◆ **Dataset entries**

------------------------------------------------------------------------

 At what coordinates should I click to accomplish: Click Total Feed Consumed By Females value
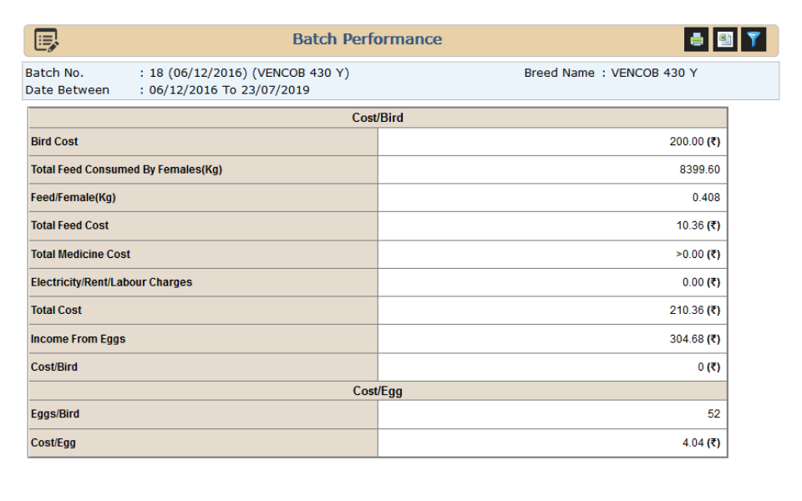tap(699, 170)
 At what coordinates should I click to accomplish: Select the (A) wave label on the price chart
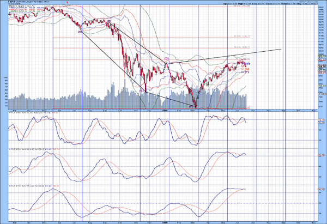point(80,32)
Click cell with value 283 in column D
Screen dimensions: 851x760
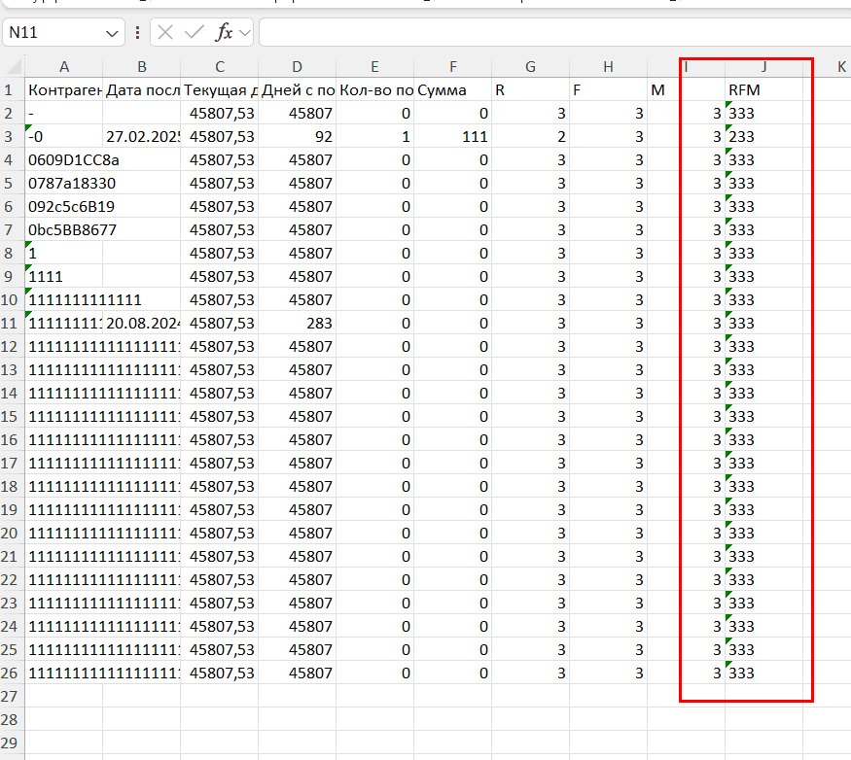[297, 324]
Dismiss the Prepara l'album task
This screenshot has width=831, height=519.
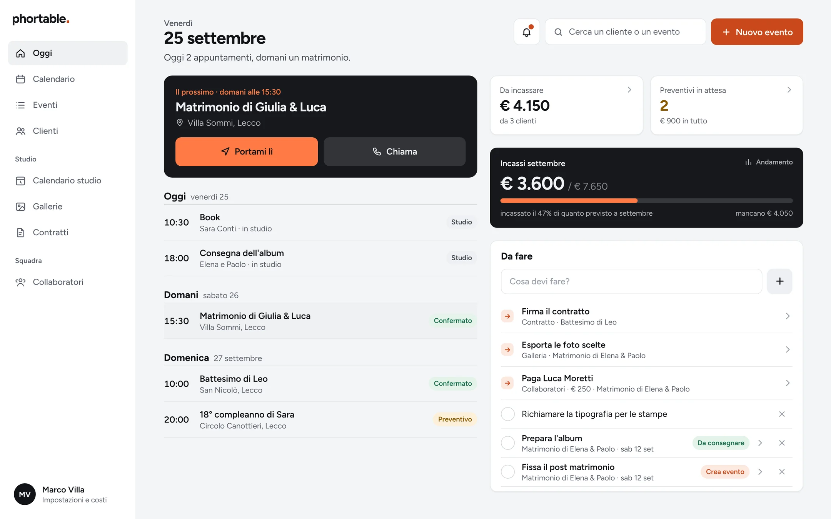pyautogui.click(x=782, y=443)
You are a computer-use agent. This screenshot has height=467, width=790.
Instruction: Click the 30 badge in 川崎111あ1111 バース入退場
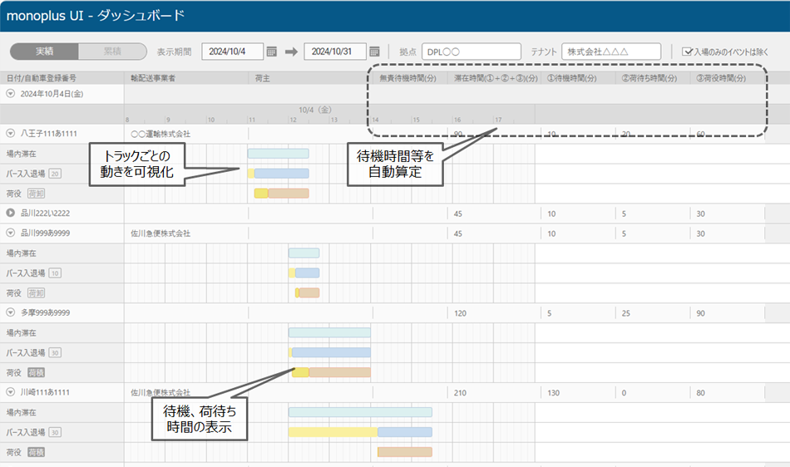click(55, 432)
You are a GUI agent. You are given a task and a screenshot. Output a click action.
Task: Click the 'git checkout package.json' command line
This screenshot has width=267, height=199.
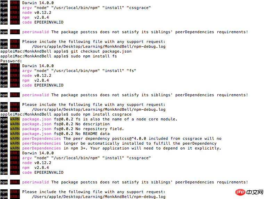(66, 52)
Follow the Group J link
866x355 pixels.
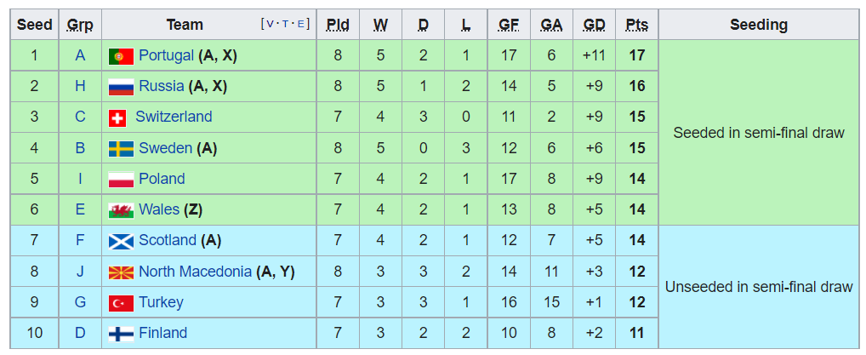[x=80, y=272]
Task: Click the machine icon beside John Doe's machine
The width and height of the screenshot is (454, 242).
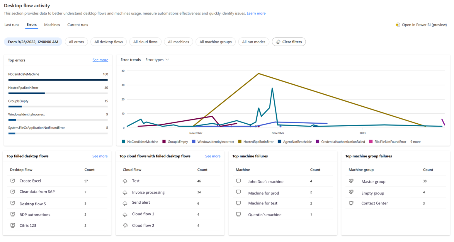Action: [x=238, y=181]

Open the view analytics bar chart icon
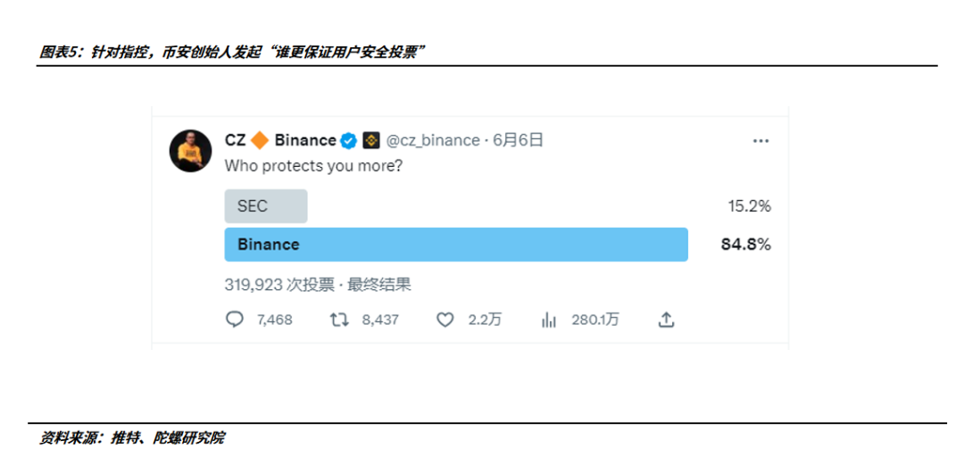pyautogui.click(x=549, y=320)
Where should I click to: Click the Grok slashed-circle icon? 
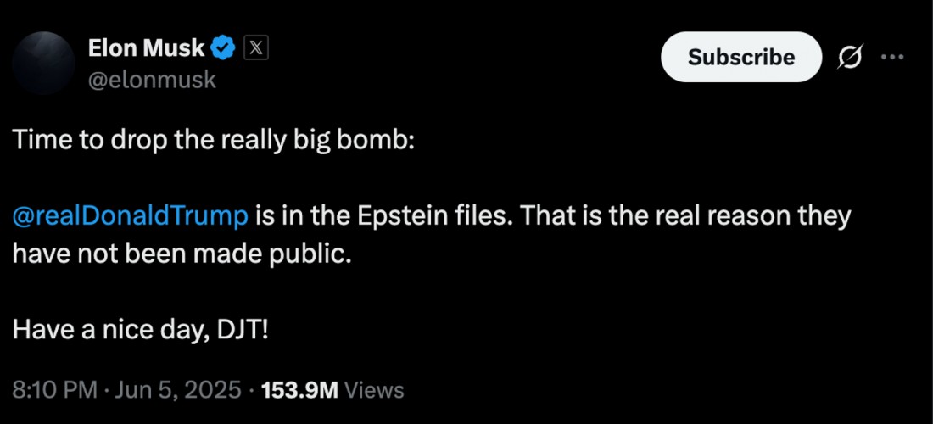pyautogui.click(x=850, y=57)
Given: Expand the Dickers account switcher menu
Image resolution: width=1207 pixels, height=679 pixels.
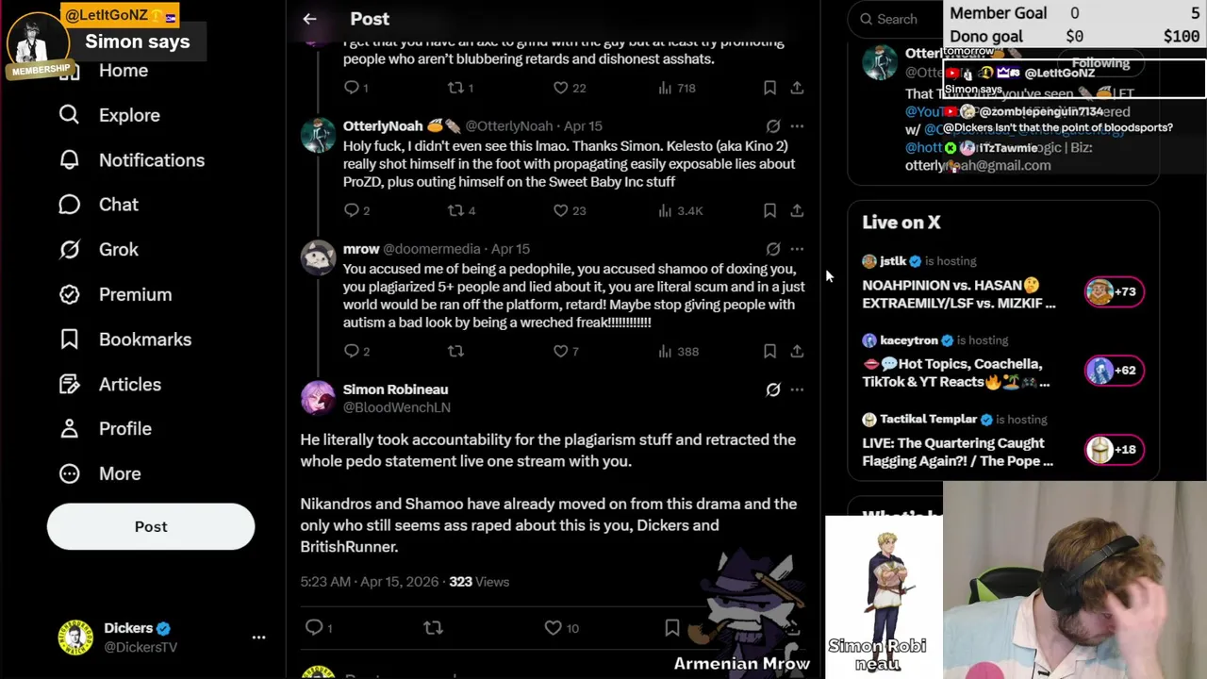Looking at the screenshot, I should point(258,638).
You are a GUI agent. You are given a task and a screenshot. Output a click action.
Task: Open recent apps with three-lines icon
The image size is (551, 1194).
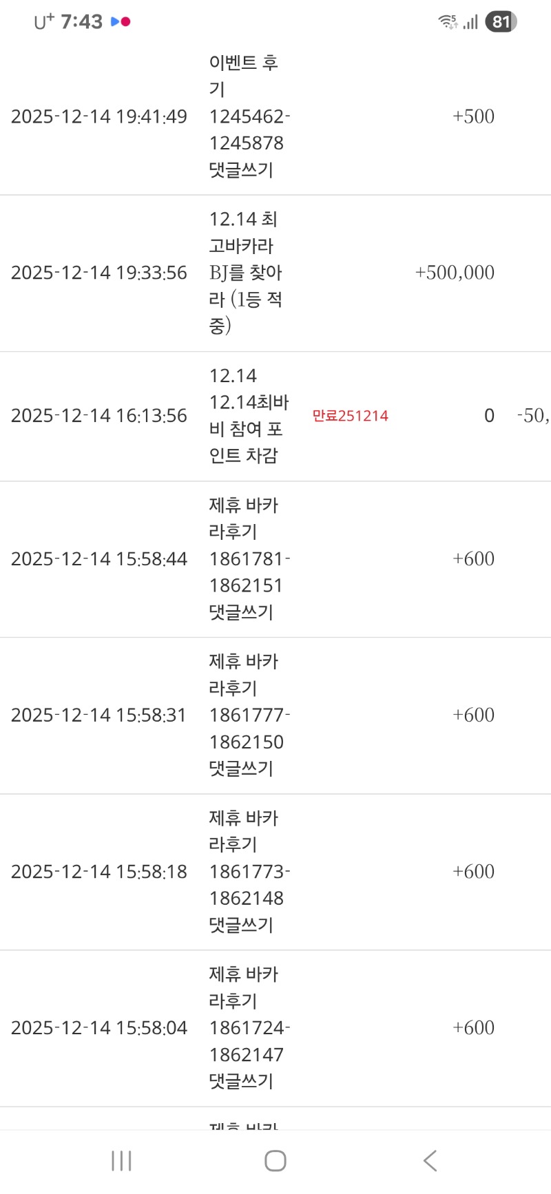(x=121, y=1161)
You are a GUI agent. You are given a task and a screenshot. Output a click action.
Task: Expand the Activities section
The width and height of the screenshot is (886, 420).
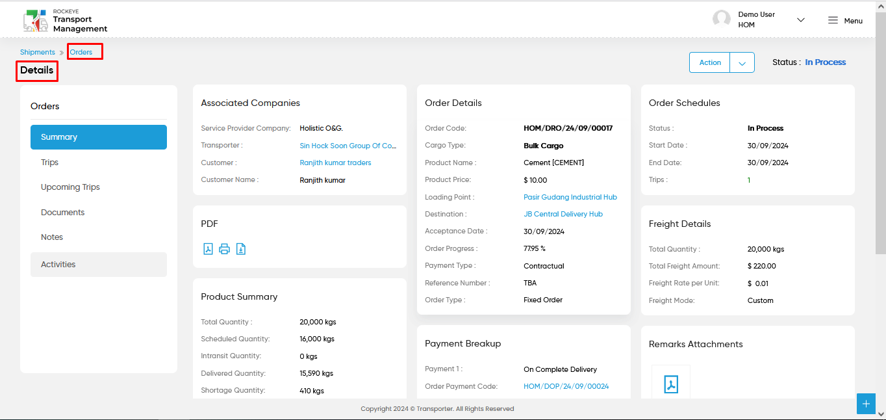coord(99,265)
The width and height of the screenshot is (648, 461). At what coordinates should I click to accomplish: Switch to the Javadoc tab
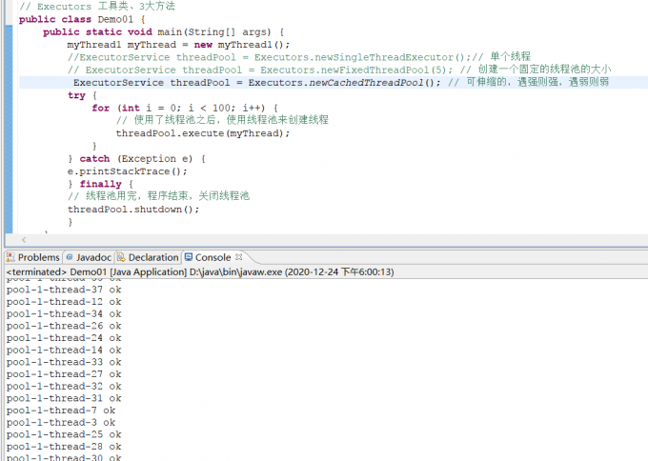[92, 257]
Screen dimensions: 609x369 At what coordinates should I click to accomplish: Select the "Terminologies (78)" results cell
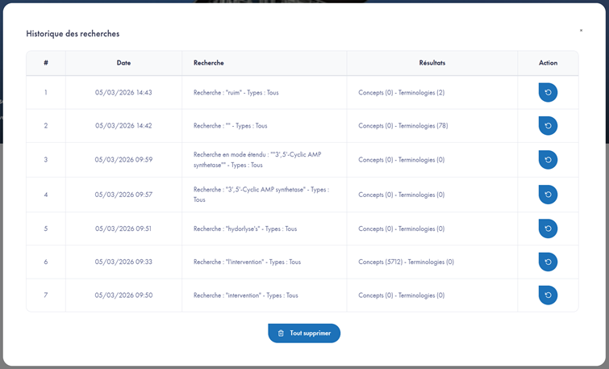point(402,126)
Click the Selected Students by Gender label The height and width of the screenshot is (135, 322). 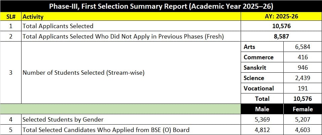point(63,119)
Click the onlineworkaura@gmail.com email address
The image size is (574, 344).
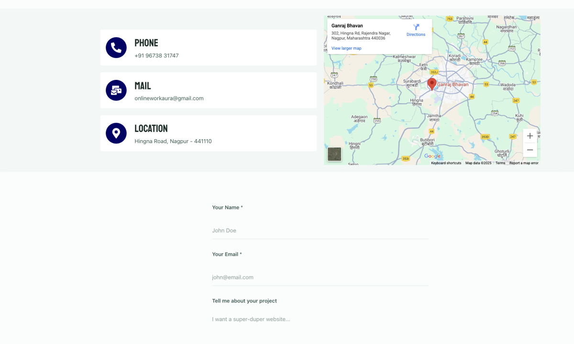coord(169,99)
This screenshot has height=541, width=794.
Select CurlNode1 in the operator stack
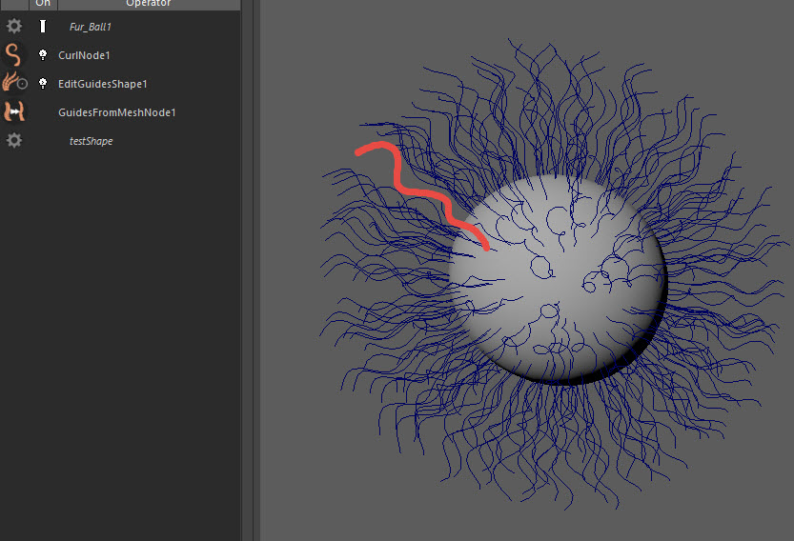tap(84, 56)
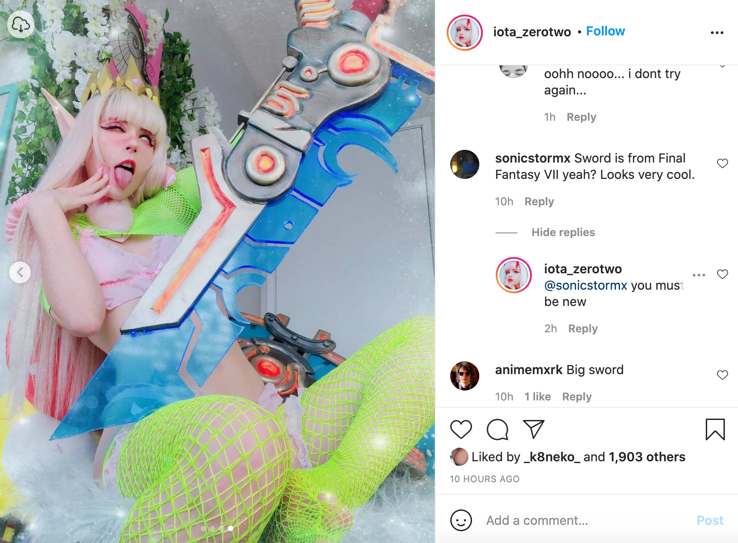
Task: Open the emoji picker smiley icon
Action: [461, 520]
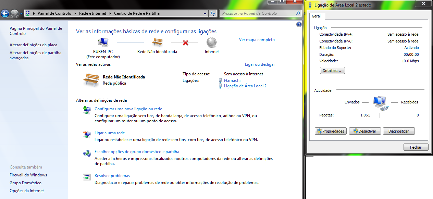Open Ver mapa completo
The height and width of the screenshot is (199, 433).
click(x=257, y=40)
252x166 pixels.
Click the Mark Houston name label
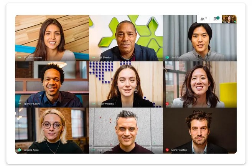[179, 150]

------------------------------------------------------------------------

Return every line of the data above in which "with" appears.

◆ **Output for this exercise**
Click cell with value 283 in column D
Task: Open recent apps with three-lines icon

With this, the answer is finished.